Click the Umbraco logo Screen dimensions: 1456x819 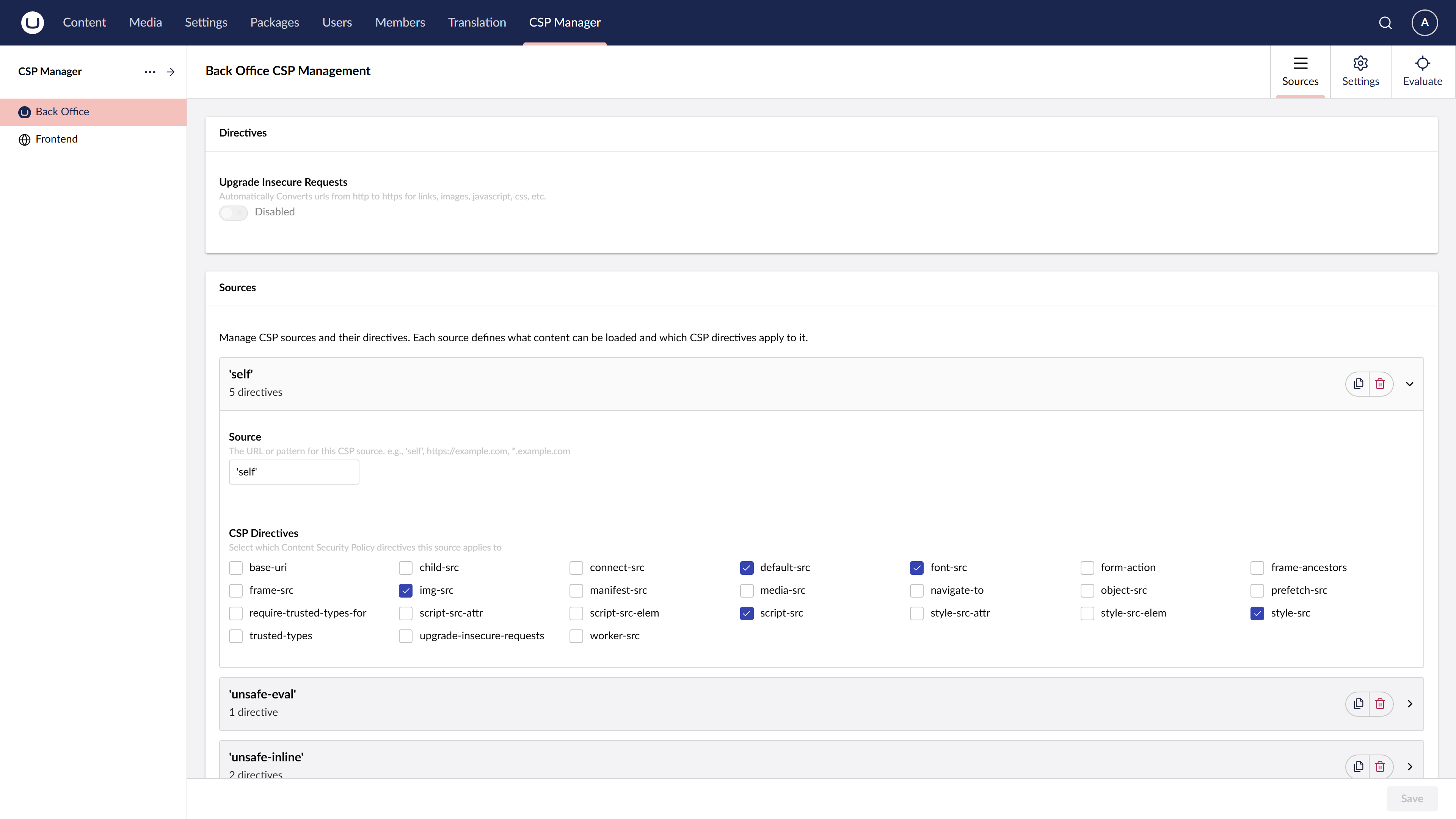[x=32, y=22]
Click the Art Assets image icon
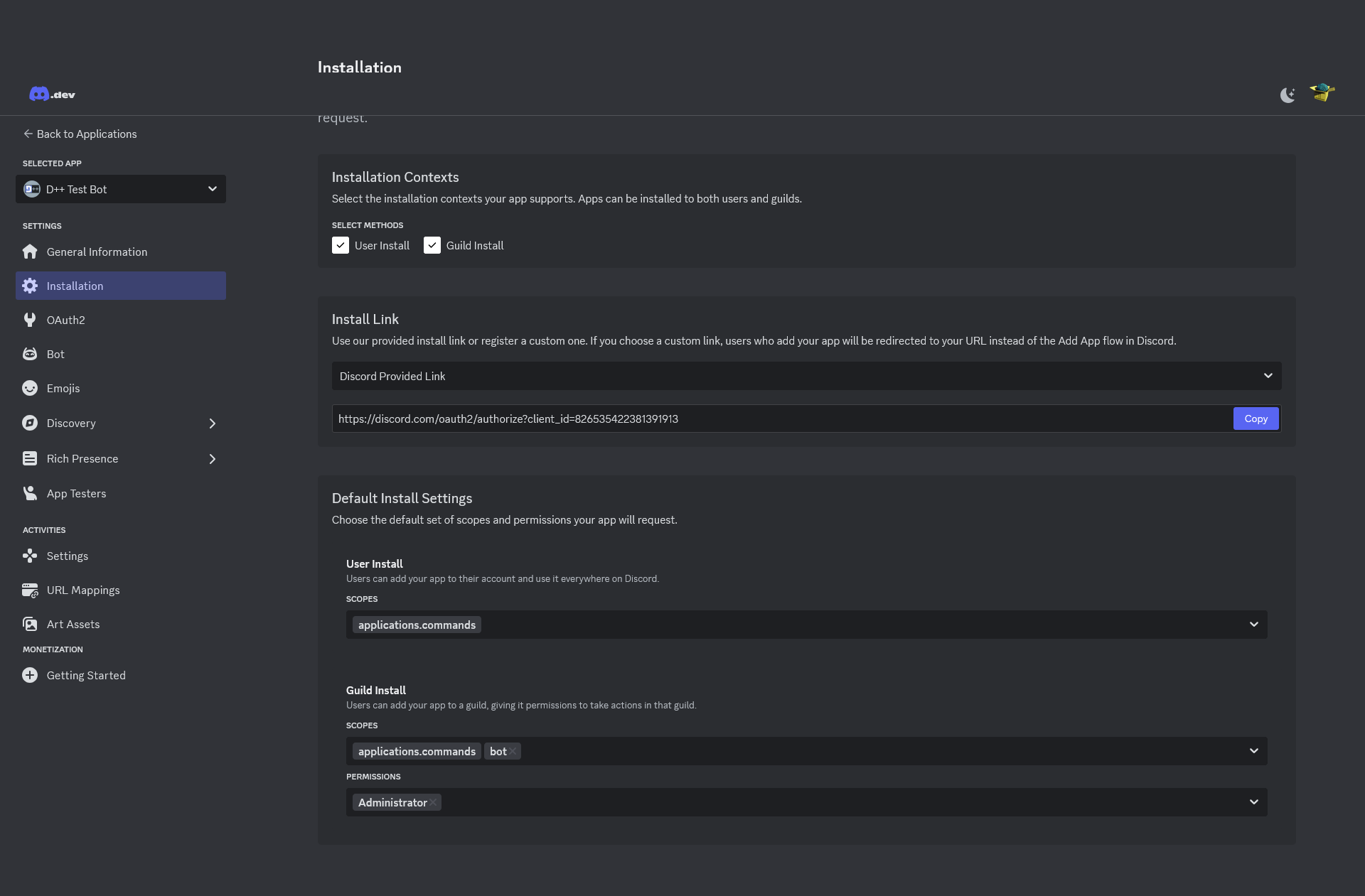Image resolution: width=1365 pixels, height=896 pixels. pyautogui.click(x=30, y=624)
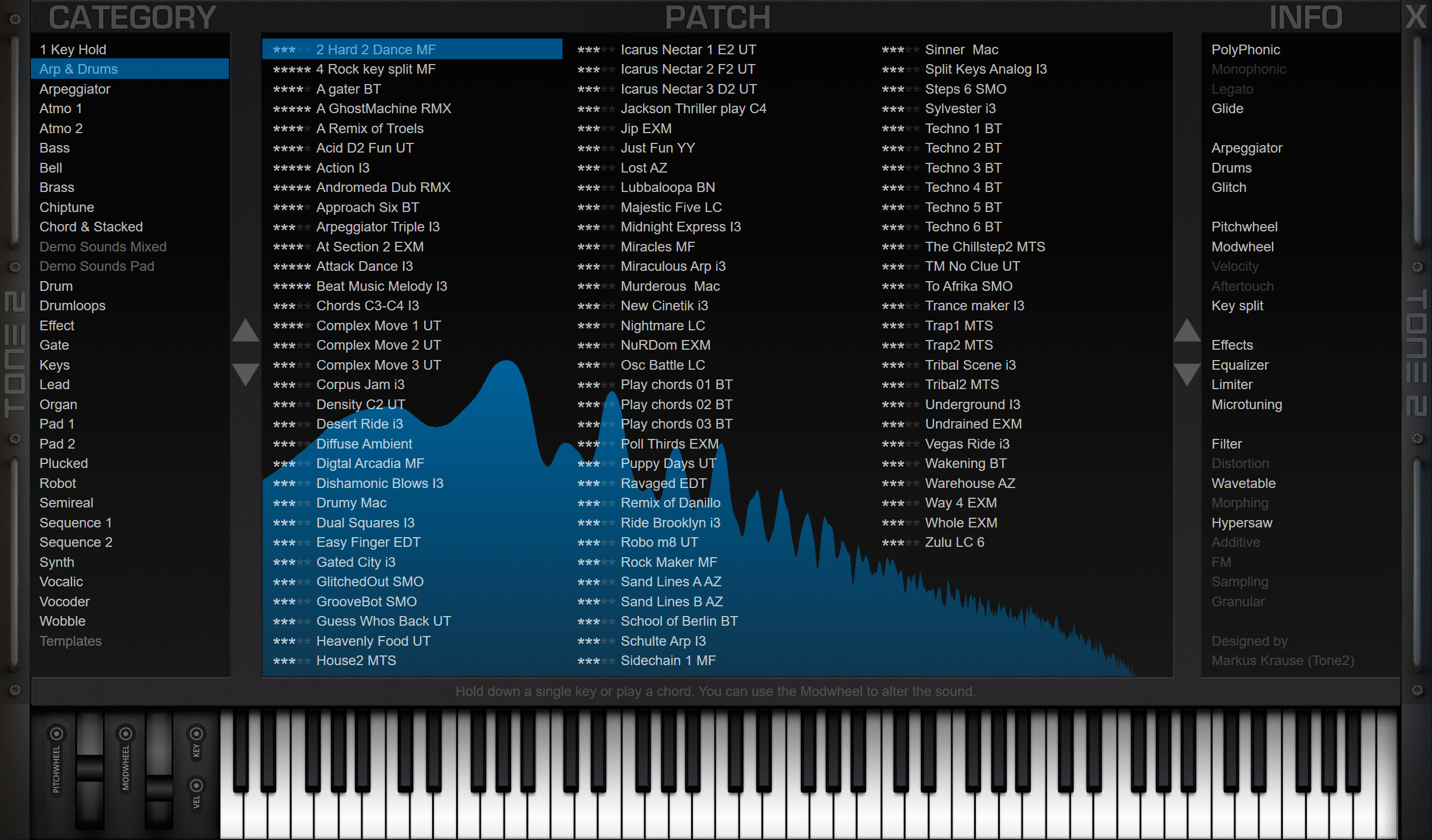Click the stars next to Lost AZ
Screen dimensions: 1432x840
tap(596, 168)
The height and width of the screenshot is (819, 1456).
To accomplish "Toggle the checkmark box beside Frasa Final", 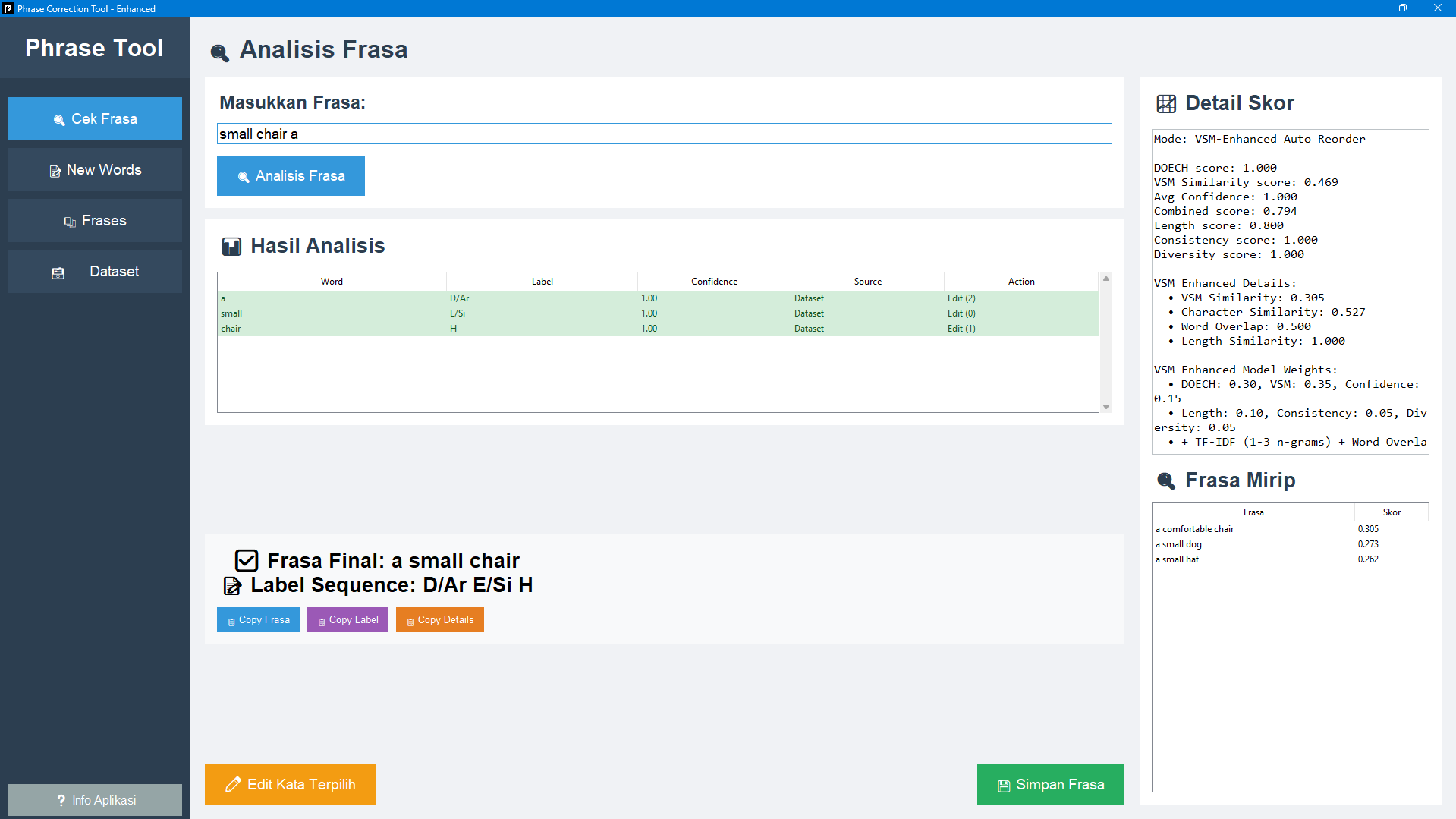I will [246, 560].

--------------------------------------------------

Leave out the images and write out the lines above exactly, from the one with "Click the Art Assets image icon" up to and including the one with "The height and".

** SOLUTION **
Click the Art Assets image icon
Image resolution: width=1365 pixels, height=896 pixels. pyautogui.click(x=30, y=624)
Click the stars next to Lost AZ
Screen dimensions: 1432x840
tap(596, 168)
The height and width of the screenshot is (819, 1456).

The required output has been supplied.